------ THE DATA

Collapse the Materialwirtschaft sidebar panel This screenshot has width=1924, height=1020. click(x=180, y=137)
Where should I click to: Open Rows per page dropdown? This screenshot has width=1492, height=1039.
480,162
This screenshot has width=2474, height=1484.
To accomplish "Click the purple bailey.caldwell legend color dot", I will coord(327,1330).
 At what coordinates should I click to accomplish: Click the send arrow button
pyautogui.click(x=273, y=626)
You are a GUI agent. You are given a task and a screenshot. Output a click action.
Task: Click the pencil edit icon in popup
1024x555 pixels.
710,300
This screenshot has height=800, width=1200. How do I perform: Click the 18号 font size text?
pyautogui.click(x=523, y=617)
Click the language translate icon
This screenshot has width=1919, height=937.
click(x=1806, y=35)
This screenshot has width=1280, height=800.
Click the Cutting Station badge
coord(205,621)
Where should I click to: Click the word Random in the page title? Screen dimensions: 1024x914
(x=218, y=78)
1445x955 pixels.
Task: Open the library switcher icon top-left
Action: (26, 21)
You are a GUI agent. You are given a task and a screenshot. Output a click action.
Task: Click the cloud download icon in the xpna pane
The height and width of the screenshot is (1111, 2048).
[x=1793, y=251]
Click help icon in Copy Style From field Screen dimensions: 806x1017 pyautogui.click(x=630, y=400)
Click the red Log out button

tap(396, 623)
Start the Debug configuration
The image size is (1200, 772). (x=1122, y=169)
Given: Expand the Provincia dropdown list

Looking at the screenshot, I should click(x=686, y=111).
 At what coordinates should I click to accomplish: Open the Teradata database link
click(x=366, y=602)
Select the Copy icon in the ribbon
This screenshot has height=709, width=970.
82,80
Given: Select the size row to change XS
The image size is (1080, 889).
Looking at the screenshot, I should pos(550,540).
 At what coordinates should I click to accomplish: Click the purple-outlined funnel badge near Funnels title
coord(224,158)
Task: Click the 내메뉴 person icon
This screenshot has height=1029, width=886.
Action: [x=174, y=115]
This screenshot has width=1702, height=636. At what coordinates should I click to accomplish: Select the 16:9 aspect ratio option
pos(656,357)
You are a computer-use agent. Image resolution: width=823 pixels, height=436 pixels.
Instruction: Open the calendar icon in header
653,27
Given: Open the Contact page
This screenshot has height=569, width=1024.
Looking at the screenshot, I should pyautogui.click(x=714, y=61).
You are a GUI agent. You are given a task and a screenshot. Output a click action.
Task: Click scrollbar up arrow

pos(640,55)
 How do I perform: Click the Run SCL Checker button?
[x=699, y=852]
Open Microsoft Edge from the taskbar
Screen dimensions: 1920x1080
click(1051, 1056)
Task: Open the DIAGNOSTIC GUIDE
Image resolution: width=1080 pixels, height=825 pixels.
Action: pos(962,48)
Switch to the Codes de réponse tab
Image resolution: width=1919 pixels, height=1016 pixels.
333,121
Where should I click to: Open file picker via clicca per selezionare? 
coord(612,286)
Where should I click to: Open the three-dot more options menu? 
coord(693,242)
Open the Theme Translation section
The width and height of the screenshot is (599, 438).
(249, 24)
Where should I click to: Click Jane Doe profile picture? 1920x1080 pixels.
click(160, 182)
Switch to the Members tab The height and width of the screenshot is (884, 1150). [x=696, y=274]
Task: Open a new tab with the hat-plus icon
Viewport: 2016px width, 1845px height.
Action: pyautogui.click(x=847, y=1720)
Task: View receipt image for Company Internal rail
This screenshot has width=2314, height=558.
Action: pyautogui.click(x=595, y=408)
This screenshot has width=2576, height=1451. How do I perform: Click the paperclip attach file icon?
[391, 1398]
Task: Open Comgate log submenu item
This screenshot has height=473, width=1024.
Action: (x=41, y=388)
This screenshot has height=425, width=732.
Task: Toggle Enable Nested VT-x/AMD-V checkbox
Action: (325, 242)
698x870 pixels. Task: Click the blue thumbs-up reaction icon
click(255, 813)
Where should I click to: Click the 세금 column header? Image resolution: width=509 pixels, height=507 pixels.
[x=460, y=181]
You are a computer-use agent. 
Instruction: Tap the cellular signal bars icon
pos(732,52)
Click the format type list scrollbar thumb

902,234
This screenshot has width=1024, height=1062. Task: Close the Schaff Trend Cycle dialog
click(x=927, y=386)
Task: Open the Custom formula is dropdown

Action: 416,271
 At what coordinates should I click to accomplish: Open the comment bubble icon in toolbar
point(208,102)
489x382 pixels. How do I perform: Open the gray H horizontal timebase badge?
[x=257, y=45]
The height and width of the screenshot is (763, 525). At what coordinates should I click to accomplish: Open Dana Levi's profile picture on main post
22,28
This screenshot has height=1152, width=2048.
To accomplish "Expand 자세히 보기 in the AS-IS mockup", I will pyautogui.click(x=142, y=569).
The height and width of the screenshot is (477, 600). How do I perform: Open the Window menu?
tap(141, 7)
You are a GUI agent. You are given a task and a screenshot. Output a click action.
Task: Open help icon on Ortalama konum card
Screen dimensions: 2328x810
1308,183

------------

## TASK TO CARRY OUT
Gather every line of the items above that contains the string "will", matching case exactly, and copy each of those lines out.

## THE REPLY
To accomplish "Click the purple bailey.caldwell legend color dot", I will coord(327,1330).
To accomplish "Expand 자세히 보기 in the AS-IS mockup", I will pyautogui.click(x=142, y=569).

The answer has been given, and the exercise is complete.